Zac Purchase and Mark Hunter won gold in the lightweight double sculls yesterday as Great Britain enjoyed their most successful Olympic regatta for a century and finished top of the rowing medals table. Their final tally of two golds, two silver and two bronze – which saw them finish above Australia – was completed on a dramatic day of contrasting emotions.
Purchase and Hunter ended their unbeaten season with Britain's first British Olympic lightweight medal. They were briefly led by the Italians, but commanded their own fate as usual, from the front with focus and panache. Purchase didn't have to draw his partner's attention to anything during the race. "The only call I remember making was at about 400 metres to go I shouted 'Gold'," he said. At the end, said Hunter, "Everything was burning and I was in a dark place, but I came out the other side of it smiling."
At the other end of the emotional spectrum, China won their first rowing medal yesterday, leaving the British women's quad dead in the water. Katherine Grainger drove her crew into the lead and controlled the race, the Chinese on one side and the Germans on the other, until the last 300 metres. Every move the Chinese made was answered until this point, but then the British crew was drained of its last drop of adrenaline.
Of the dozen British boats, the women's quad carried the most fervent hope of gold. Many would have sacrificed all the other medals for the first gold for a British women's crew. For Annie Vernon, Debbie Flood, Fran Houghton and Katherine Grainger, this was a gold medal lost, not a silver medal gained. They stayed on the water motionless, physically shattered and emotionally crumpled.
Sydney eight years ago and Athens four years ago had the same result for the quad, except that both occasions were joyous. Grainger won her first silver in the Sydney quad and her second in a pair in Athens. The third makes her the only British woman across Olympic sports to win medals at three consecutive games. "We think she's the best in the world," said her mother Liz at the emotional family reunion, "but silvers don't get any better." Her daughter faced the press bravely: "I'm really proud of what I've done. I'm just disappointed with the medal we got, that's all.
The men's eight were persuaded that gold was in reach by their smouldering performance in the heats. In the final, however, they did not get it quite right, and the Canadians stole enough of a lead to answer whatever was thrown at them. So there was some disappointment to cloud the remarkable progress that this eight has made since Mark Banks and John West jointly took over their coaching. "If there's any justice," said cox Acer Nethercott, "they should get medals as well." Alex Partridge, the bow man in the eight who had the misfortune to lose his seat in the Athens coxless four four years ago and the Beijing coxless four four months ago, said: "We've just won an Olympic silver medal, and I just rowed in the most enjoyable crew I ever rowed in, the best nine guys and the best two coaches.
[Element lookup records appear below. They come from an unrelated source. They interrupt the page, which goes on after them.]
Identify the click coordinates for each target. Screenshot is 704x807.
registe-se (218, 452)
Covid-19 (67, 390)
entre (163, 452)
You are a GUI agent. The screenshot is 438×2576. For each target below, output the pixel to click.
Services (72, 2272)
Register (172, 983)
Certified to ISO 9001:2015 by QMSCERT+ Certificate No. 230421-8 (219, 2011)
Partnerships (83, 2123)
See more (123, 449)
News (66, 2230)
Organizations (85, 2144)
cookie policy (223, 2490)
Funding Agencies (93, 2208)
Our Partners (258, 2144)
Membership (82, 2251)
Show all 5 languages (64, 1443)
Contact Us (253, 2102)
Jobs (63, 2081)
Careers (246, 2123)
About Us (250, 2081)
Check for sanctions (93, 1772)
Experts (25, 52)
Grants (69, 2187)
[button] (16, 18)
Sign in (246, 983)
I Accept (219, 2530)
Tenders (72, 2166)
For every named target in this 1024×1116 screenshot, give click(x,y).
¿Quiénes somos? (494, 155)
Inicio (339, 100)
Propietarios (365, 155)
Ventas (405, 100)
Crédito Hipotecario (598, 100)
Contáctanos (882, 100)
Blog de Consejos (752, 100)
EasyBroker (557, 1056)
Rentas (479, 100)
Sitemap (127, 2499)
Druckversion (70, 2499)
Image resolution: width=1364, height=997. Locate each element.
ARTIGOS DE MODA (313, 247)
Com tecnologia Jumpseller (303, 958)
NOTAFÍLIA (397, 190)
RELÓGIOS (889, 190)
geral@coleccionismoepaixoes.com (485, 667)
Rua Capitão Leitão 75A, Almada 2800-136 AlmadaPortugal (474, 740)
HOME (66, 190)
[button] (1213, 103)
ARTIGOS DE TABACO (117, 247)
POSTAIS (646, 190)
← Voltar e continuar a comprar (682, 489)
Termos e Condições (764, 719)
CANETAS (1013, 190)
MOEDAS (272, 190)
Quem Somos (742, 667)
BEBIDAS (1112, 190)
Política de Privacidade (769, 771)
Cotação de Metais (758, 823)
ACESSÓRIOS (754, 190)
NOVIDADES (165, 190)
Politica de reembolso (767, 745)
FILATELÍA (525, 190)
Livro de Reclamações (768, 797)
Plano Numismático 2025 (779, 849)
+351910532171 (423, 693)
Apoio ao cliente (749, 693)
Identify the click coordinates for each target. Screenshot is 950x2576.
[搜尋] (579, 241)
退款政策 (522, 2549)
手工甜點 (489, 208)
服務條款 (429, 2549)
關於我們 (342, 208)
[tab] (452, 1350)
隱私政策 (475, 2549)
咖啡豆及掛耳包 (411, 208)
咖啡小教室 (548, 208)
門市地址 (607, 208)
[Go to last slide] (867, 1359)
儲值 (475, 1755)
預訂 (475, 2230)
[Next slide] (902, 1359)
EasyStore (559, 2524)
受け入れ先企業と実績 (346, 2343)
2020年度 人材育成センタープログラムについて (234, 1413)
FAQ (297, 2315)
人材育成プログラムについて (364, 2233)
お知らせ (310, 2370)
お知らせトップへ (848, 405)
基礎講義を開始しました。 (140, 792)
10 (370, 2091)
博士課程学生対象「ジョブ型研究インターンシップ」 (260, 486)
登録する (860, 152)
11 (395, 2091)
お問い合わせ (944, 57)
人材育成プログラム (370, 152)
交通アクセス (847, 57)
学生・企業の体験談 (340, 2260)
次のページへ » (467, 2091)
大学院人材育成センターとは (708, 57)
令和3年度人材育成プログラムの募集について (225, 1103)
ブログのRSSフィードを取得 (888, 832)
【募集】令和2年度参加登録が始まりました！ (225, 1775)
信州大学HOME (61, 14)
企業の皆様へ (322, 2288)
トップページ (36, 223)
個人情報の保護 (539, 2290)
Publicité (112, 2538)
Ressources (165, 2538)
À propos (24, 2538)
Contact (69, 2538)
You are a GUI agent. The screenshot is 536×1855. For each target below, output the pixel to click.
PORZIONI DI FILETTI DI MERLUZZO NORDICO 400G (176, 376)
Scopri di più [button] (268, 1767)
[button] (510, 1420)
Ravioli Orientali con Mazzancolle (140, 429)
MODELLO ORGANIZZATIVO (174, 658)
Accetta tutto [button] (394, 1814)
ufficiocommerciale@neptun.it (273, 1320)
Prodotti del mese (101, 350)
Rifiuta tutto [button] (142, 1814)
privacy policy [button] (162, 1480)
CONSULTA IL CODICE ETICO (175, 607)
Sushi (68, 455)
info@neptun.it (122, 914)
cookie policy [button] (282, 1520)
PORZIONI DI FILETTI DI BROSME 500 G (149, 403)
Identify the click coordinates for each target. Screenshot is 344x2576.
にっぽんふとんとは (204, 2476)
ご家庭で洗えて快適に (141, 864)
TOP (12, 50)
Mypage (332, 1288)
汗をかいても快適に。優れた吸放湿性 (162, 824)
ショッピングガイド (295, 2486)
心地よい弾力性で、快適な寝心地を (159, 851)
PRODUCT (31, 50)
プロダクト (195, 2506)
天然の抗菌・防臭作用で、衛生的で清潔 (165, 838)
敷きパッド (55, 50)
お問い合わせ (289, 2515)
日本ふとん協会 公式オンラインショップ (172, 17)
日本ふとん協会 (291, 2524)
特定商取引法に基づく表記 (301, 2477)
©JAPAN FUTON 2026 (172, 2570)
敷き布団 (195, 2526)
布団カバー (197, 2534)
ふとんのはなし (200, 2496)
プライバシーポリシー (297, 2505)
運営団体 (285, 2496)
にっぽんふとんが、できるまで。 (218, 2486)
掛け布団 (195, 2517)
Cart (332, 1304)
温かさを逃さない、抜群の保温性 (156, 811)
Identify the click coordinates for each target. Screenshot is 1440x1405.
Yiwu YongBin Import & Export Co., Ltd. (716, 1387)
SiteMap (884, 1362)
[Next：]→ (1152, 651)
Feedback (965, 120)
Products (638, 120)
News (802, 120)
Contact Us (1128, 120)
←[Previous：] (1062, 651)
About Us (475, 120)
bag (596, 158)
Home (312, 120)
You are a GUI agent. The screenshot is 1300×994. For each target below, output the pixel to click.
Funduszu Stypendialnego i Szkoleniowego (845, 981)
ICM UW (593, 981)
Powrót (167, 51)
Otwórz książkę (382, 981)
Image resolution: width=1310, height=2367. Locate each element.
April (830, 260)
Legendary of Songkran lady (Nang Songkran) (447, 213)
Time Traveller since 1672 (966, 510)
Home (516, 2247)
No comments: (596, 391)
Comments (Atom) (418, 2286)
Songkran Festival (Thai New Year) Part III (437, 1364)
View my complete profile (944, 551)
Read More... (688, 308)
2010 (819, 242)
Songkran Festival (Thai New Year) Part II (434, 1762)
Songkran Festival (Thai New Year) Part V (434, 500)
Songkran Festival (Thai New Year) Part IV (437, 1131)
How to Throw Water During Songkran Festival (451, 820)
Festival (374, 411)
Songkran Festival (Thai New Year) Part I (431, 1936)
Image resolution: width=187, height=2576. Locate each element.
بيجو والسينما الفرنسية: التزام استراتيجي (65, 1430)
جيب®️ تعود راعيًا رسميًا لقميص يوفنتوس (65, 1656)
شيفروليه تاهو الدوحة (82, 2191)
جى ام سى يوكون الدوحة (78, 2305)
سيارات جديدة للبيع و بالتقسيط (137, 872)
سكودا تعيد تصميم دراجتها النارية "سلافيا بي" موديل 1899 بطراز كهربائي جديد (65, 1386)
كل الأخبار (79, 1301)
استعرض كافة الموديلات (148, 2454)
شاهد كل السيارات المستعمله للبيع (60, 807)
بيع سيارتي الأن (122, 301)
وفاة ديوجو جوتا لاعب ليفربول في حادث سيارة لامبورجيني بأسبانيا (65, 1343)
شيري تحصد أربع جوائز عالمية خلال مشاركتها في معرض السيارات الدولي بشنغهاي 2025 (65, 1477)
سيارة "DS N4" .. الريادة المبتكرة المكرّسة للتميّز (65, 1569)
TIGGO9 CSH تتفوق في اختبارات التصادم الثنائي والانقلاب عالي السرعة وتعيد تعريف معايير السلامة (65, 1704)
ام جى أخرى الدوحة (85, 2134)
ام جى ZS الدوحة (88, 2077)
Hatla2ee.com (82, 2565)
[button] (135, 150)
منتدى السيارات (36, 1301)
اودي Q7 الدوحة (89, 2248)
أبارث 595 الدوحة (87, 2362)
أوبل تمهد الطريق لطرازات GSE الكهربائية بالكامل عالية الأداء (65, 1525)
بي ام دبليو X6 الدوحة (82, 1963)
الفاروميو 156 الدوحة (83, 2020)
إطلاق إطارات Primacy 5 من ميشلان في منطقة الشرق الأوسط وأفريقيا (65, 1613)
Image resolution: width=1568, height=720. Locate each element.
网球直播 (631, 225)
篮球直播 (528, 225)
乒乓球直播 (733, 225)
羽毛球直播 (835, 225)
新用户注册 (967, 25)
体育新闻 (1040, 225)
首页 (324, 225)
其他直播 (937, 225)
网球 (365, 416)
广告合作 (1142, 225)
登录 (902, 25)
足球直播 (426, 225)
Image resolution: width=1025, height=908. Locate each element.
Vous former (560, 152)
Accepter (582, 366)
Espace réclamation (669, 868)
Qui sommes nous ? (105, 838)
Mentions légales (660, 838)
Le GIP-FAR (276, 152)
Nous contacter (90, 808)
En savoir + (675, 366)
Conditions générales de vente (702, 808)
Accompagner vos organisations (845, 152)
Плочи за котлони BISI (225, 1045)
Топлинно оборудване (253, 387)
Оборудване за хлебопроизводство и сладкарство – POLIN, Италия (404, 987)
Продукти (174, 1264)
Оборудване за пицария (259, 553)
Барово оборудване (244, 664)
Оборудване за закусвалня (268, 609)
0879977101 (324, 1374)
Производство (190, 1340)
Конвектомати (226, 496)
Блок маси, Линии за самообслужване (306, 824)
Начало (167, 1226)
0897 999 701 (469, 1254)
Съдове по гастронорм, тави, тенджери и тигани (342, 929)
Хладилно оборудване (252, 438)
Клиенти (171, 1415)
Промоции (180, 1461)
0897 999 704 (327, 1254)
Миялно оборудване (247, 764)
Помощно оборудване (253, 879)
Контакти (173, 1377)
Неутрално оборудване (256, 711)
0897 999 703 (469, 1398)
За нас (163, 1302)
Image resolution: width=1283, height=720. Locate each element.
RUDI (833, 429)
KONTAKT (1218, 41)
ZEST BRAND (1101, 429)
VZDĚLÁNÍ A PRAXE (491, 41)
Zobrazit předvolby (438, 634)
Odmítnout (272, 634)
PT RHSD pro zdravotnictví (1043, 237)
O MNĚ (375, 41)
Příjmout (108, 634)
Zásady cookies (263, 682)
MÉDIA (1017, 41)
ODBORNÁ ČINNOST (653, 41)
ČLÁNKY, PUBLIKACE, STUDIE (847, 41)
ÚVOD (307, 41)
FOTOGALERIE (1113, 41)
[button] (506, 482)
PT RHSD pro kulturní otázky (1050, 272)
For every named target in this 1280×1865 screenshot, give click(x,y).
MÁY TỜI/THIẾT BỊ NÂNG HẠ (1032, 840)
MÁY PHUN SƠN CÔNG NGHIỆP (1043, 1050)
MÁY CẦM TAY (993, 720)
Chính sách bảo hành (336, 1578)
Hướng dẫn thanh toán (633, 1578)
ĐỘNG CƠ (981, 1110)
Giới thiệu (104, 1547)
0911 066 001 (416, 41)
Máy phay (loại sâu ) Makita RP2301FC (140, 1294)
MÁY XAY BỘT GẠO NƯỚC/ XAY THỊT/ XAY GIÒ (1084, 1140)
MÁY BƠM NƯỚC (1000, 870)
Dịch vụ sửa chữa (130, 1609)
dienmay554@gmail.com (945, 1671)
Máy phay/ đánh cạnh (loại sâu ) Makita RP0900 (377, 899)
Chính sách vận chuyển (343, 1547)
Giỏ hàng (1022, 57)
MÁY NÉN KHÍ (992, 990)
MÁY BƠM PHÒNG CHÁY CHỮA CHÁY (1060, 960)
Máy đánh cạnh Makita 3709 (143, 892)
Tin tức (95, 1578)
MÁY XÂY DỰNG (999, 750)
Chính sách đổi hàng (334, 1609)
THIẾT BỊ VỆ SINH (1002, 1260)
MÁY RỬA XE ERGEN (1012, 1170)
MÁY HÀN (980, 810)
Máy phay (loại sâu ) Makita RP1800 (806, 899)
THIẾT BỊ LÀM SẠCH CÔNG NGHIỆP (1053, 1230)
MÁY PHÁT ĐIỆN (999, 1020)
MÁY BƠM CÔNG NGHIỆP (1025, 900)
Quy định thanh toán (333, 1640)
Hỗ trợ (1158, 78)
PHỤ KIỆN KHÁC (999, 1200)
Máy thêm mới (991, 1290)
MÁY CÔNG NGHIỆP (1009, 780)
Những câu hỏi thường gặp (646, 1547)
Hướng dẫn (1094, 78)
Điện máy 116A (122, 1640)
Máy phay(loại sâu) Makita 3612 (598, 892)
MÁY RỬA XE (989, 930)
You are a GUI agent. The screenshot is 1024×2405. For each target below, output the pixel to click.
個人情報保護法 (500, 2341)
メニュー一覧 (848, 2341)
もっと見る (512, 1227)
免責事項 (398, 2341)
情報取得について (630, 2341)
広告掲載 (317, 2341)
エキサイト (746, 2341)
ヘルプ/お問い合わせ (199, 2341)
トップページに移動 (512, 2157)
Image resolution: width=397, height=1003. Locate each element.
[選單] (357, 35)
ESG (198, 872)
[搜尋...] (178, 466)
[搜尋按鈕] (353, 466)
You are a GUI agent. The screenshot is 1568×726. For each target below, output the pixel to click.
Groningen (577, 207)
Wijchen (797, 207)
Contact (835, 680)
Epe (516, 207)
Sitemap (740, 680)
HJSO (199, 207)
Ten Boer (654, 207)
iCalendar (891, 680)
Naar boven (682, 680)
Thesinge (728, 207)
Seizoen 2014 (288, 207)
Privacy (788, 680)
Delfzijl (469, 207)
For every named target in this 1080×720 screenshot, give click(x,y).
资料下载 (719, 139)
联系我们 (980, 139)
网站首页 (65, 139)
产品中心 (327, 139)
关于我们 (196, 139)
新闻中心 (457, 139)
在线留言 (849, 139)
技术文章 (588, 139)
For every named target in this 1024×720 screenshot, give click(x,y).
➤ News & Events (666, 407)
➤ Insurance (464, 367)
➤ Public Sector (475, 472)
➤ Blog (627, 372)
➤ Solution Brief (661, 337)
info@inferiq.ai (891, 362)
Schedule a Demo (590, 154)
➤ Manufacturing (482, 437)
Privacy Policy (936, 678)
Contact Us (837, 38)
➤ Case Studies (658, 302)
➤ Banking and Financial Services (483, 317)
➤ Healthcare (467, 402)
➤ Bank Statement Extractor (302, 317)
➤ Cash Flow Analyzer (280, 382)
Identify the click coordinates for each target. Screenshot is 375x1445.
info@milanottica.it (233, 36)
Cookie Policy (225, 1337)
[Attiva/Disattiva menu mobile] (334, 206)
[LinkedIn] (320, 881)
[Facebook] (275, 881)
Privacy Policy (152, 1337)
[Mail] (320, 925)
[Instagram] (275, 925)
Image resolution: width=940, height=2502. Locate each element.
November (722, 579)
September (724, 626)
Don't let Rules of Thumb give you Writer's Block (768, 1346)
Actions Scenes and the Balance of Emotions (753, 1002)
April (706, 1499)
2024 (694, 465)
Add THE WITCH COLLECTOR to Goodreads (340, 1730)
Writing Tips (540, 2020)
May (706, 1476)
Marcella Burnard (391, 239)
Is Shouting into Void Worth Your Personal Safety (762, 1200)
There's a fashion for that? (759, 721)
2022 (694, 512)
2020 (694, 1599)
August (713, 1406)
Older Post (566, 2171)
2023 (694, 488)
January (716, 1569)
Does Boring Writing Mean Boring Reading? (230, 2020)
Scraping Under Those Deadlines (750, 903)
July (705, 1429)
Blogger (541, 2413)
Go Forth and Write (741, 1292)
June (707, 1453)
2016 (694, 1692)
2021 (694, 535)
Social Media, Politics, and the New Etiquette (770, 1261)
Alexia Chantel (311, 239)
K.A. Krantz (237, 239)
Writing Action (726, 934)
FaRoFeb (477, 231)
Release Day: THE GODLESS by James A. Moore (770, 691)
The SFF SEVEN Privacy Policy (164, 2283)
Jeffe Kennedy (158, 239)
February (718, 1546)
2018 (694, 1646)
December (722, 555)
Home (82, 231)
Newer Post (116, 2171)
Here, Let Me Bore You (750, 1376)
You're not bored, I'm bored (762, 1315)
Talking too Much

I couldn't ask for a better Olympic experience."
Saturday saw two bronzes followed by glorious gold for the coxless four. Stroke Andy Hodge likes to establish a lead as soon as possible, but this time the crew had to dance to Australia's tune for a long way. Hodge left it tantalisingly late to wind up the charge for the line, but Tom James, Steve Williams – the only man remaining from the Athens champion four – and Pete Reed went with him, and they completed a hat-trick in coxless fours which had begun in Sydney.
The double scullers Elise Laverick and Anna Bebington had the best race of their lives, winding up to a jet-propelled finish that would have had yesterday's Chinese quad begging for mercy. It certainly worried the Evers-Swindell twins, Georgina and Caroline, of New Zealand, who retained their Athens Olympic title by 1/100th after catching Annekatrin Thiele and Christiane Huth, of Germany. Laverick and Bebington, who spent the first half of the year being ill or injured, finished a fifth of a second later. Another stroke may have put them in front.
Matt Wells and Stephen Rowbotham followed this with a bronze that was almost silver in the men's event. The sculler Alan Campbell was not strong enough to stay with the single sculls leaders. Olaf Tufte, of Norway, won his second Olympic title, followed by Ondrej Synek, of the Czech Republic, and Drysdale. The lightweight coxless four and the women's eight finished fifth, the latter with two substitutes in yesterday's final due to Natasha Howard's and Alison Knowles' illness.